Casein protein, benefits, and its side effects

Casein protein, benefits, and its side effects

Macro nutrient series part 4: Casein protein, benefits, and its side effects

Hello everyone hopes you are doing fine and doing great. In earlier series of this article, I discussed simple carbs, complex carbs, protein biology, and protein benefits and its component. If You don’t read it please go through it.
So in this article, I am going to talk about casein protein or also known as slow protein.

What is casein protein?

Casein proteins are the type of protein which is slow digesting protein and provide protein to our body for a longer duration of time.
From where actually casein protein obtained
Casein protein is obtained from milk and milk contain 8:2 ratio of casein and whey protein means in 240 gram of milk total protein content is 8 gram then 6 gram out of 8 gram is casein protein and 2 gram out of 8 gram is whey protein.

How it is different from whey protein?

Whey protein is also a type of protein which I ‘ll discuss in later on article. But the question is how it is different from whey protein. In terms of amino acid chain then answer Is no both of the protein casein and whey contain a complete chain of amino acids. But actually, they differ in time of digestion. It provides amino acid to muscles cells for a longer time and hence prevents muscles loss.

Best time to eat casein protein

Casein protein can be taken anytime but if you ask for the best time then it is before bed. Because during sleep you are not able to wake up and provide protein to your body. In this case, muscles may suffer from muscles breakdown. So as a savior casein protein release amino acid chain slowly to prevent muscles loss.
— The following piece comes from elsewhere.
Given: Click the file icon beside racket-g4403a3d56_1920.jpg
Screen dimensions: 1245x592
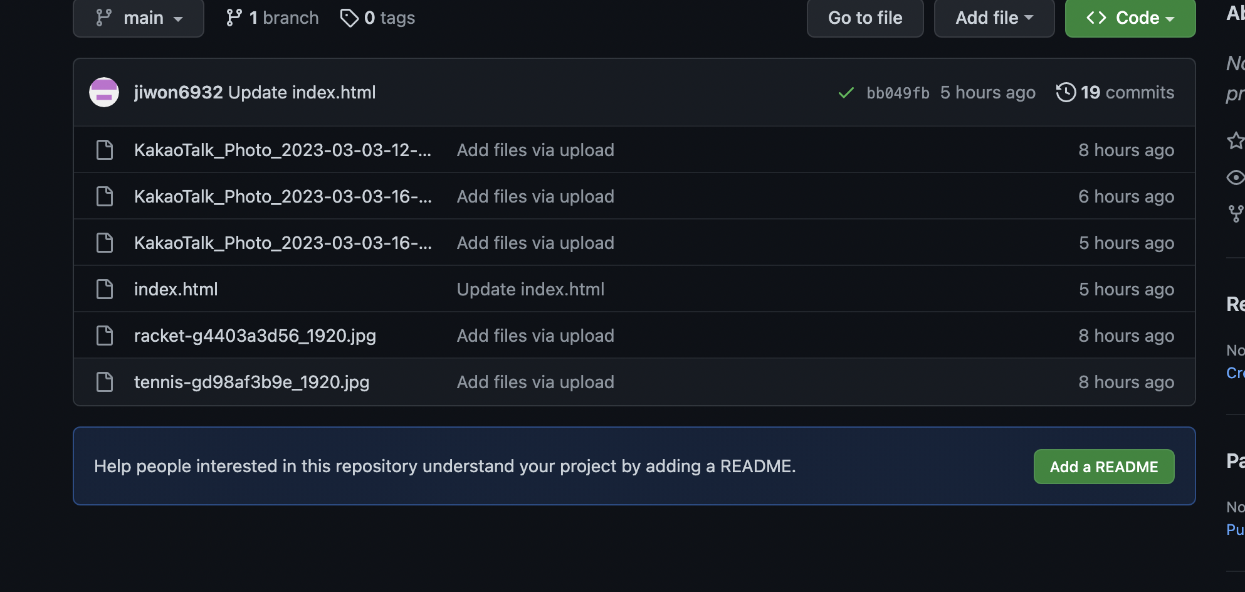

Benefits of Casein protein

• It prevents muscles breakdown by providing amino acids to muscles cells for the longer duration of time
• It has some antioxidants effects which remove free radicals
• It reduces triglyceride levels( it is an ester formed from glycerol and three fatty acid groups). higher triglyceride level can cause liver diseases, kidney disease and many more).
• It provides support to the immune system
• As per research it also shows fat loss faster over those who don’t take casein protein

Side effects of casein protein

Here, this differs from person to person but in generalize, there is no proven side effect of casein protein. Some people have digestibility issue of protein. But it’s your call if it’s not suiting you then don’t go for it.
How much casein
Its again differs from person to person but in generalizing way every person needs casein protein, specially before bed. Yeah, the quantity may differ from person to person, like a person who do high-intensity workout can take up to 40 gram of casein protein and who don’t can take up to 15 gram of protein.
The best source of casein protein
Casein protein cheapest and best source are dairy products like Milk, curd, panner.But these are not the lean source of casein protein, you will get extra macros in it also. So if you want to go for lean casein protein then the best option is a supplement.
That’s all for casein protein. I hope I cleared your point. Thank you for reading. Have a nice day ahead.